El veterinario fue tajante: «Tiene un agudo cuadro de desnutrición, pero lo que más preocupa es el alto nivel de dependencia que presenta, puede decirse literalmente que no puede vivir sin que una sustancia altere su organismo… Lo mejor será internarlo». El médico me recomendó visitar el Centro de Rehabilitación Mental para Perros, una institución especializada en estos y otros desórdenes mentales en animales. Me alegré de que existiera un lugar así, quizá porque en ese momento constituía la única esperanza para que el viejo Maty se curara y volviera a ser el mismo de antes.

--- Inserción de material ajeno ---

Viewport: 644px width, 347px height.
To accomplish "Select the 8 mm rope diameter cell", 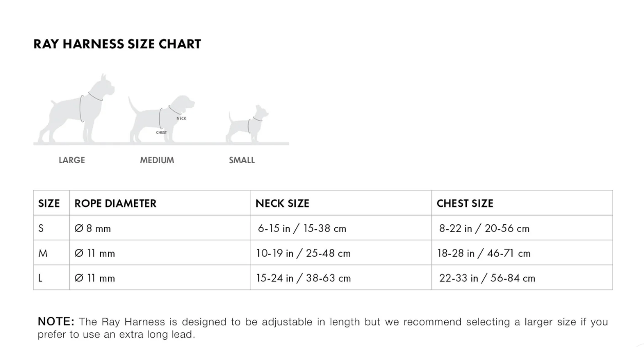I will pyautogui.click(x=160, y=228).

Los veterinarios del Centro decidieron internarlo durante un periodo de prueba para hacer sus diagnósticos y aplicar un tratamiento adecuado. Durante ese periodo, no ocultaron su asombro: Maty era un toxicómano severo. Según me refirieron en un informe, era preciso inyectarle, cada dos o tres horas, una dosis de suero para mantenerlo en calma y por las noches una leve dosis de barbitúricos para que concilie el sueño. Era un perro agresivo, y esa agresividad se incrementaba conforme iba recuperando sus fuerzas. Como las personas que lo atendían tenían el temor de ser mordidas, comenzaron a ponerle un bozal. No mostraba mejoría, por el contrario, cada día parecía más enloquecido y brutal. Los resultados del diagnóstico fueron contundentes: Tóxico-dependencia crónico-severa. Tratamiento recomendado: Internamiento y aislamiento inmediatos por tiempo indefinido. Posibilidades de restablecerse: Nulas.

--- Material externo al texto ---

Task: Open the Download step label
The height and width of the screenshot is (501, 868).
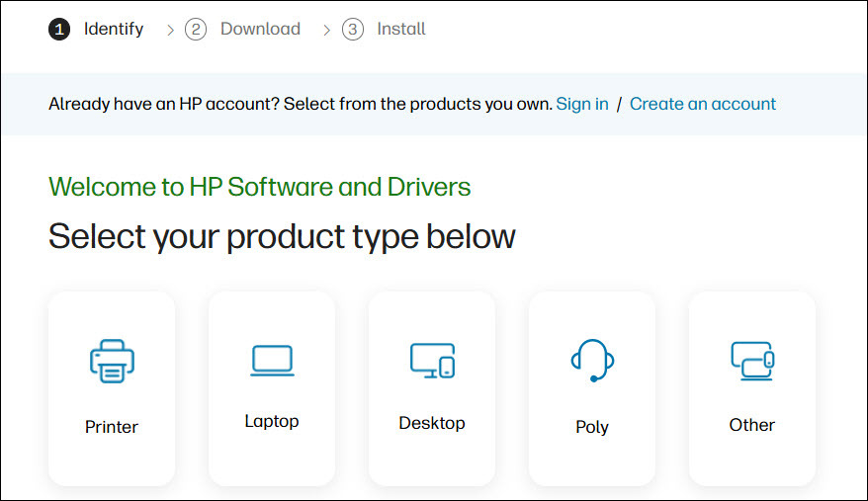Action: click(260, 30)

Quedé consternado. ¿Cómo iba a pensar que aquél sería el desenlace de lo que comenzó como un mero accidente? Tal vez yo tenía la culpa de todo. ¿Qué culpa podía tener un animal de su adicción? Me encerré en mi casa durante días, semanas, luego meses. Alguna vez telefoneé al Centro para averiguar sobre el estado de mi perro. «Todo igual, señor, por el momento no vemos ninguna evolución. Lo sentimos». Y esas palabras eran sinónimo de un significado atroz: «No se esperance, señor, sus perro nunca va a recuperarse».

13

Maty murió dos años después, víctima de un aneurisma. Para los médicos su caso fue paradigmático y controversial: ya que no había casos similares de tóxico-dependencia en animales, los tratamientos se desconocían, por ende había que recurrir a métodos alternativos. Poco pudo hacerse por él. Maty murió triste, solo, loco.